Please write out exactly the lines from the one with "Task: Open the Render properties tab" through the end of the data below, both ends included, and omit any pictures.

#### DATA SHOWN ####

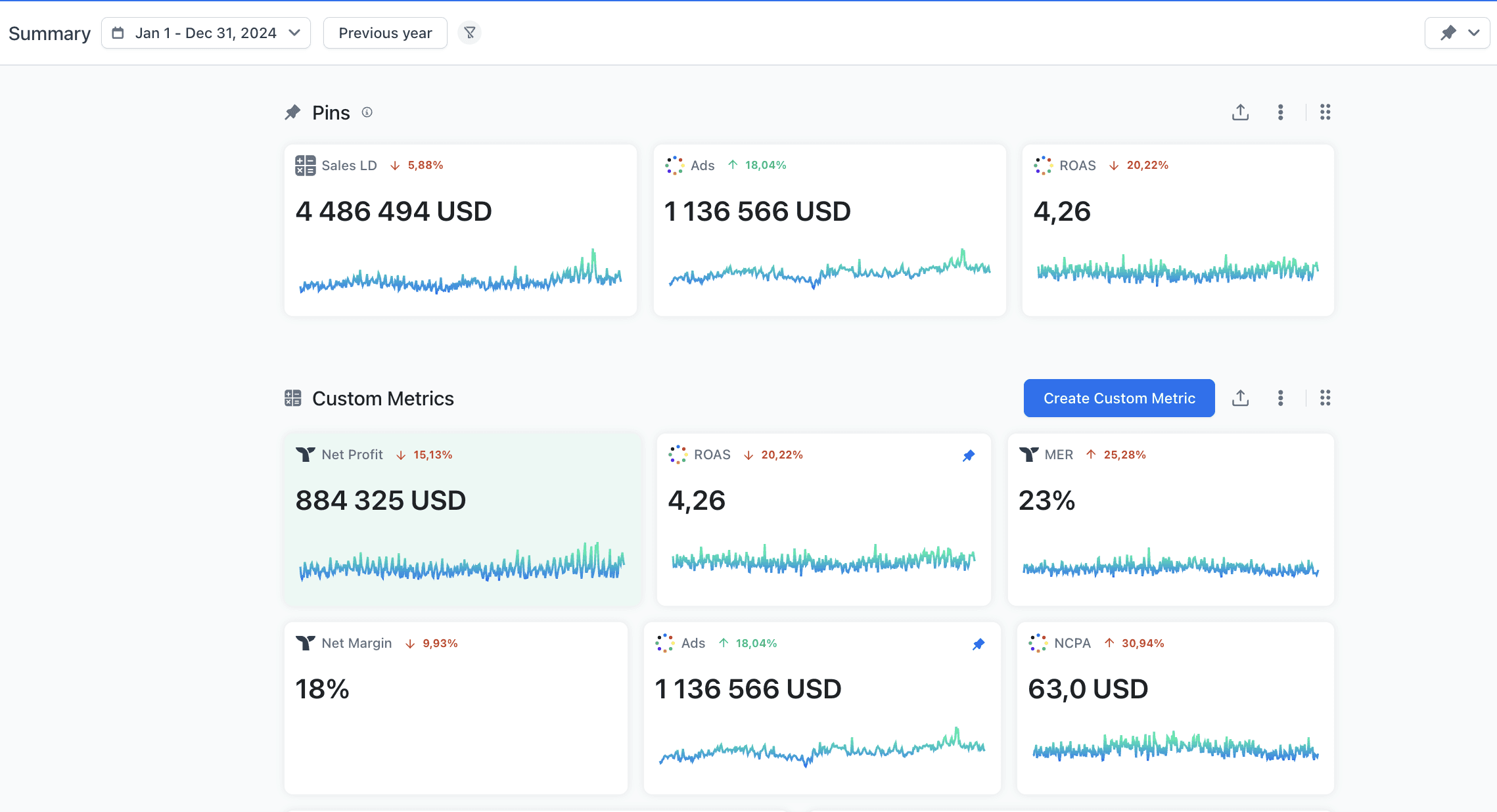1497x812 pixels.
Task: Open the Jan 1 - Dec 31, 2024 date picker
Action: 206,33
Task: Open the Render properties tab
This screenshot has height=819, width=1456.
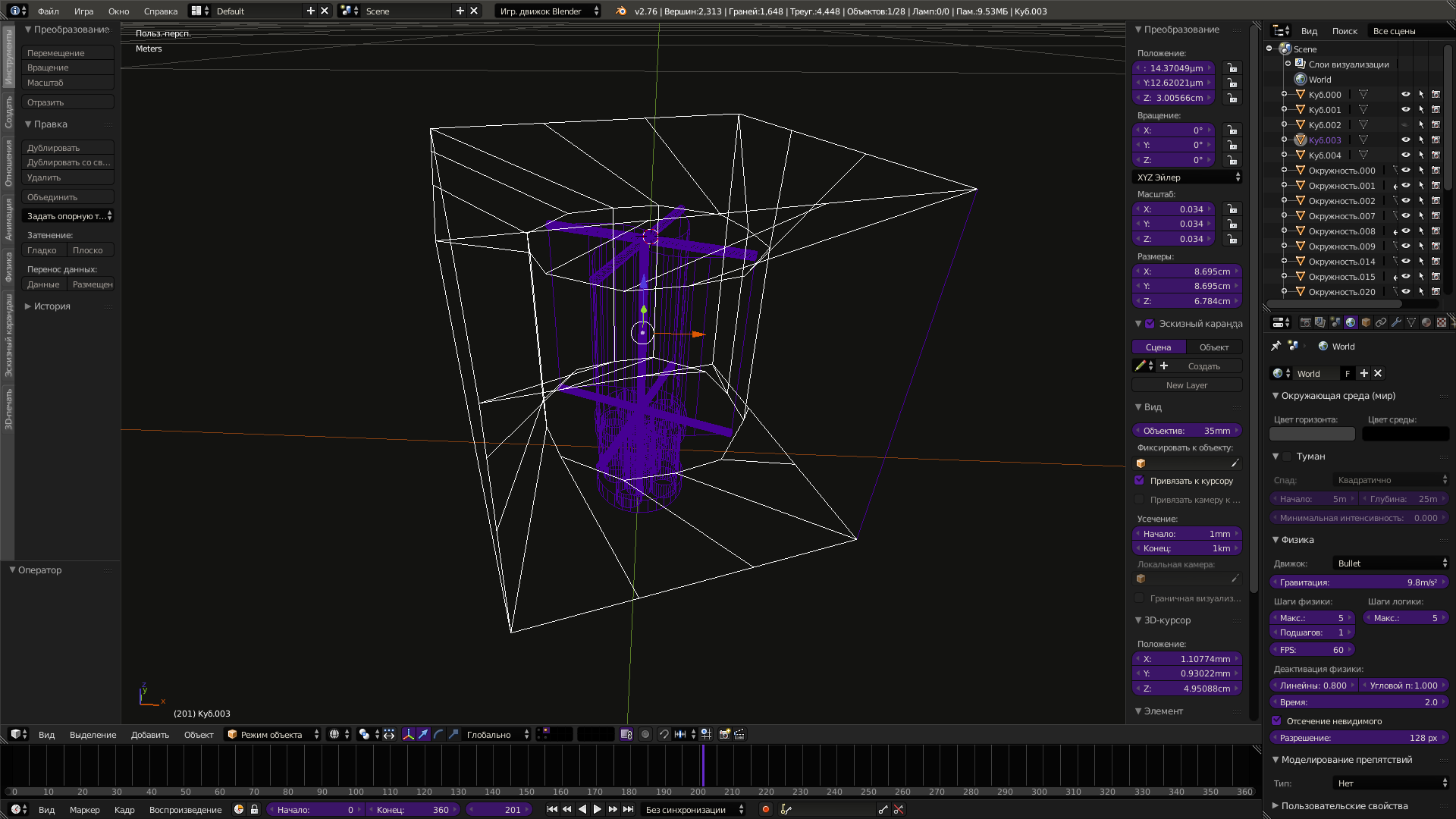Action: [1305, 322]
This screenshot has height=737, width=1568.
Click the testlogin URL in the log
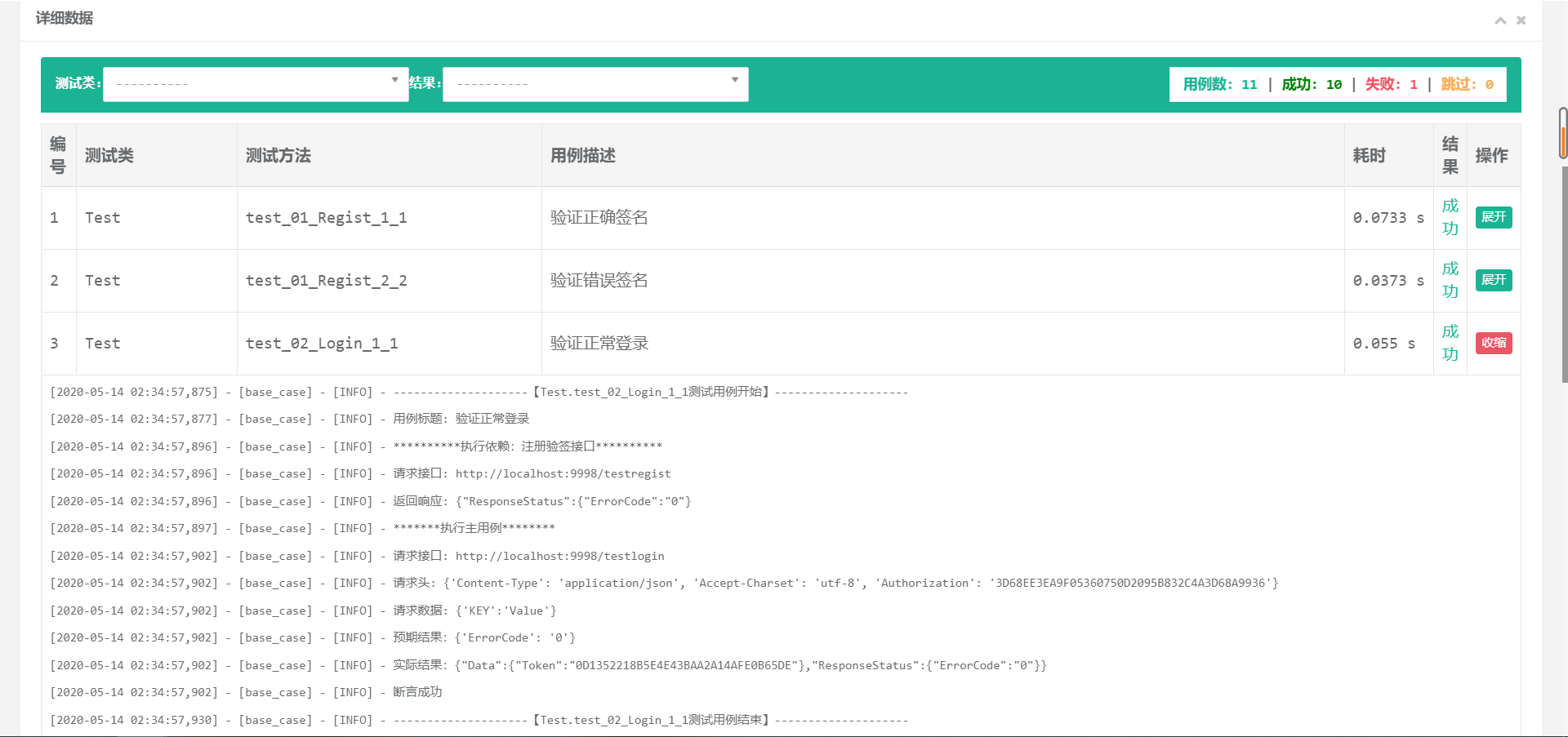[x=561, y=556]
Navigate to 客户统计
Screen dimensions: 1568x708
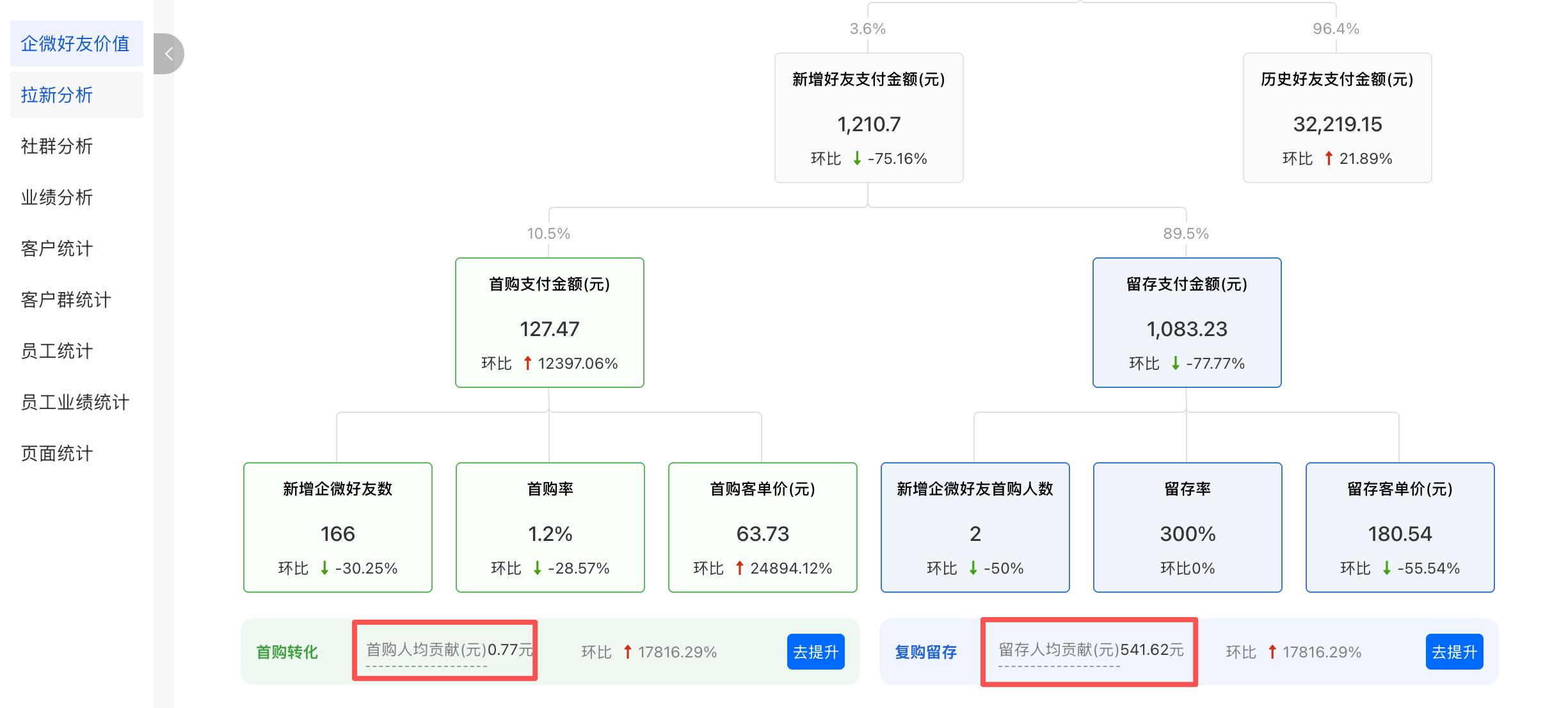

####

### [OUTPUT]
Task: Open the Render properties tab
This screenshot has height=819, width=1456.
Action: [1305, 322]
This screenshot has height=737, width=1568.
Click the testlogin URL in the log
[x=561, y=556]
Navigate to 客户统计
Screen dimensions: 1568x708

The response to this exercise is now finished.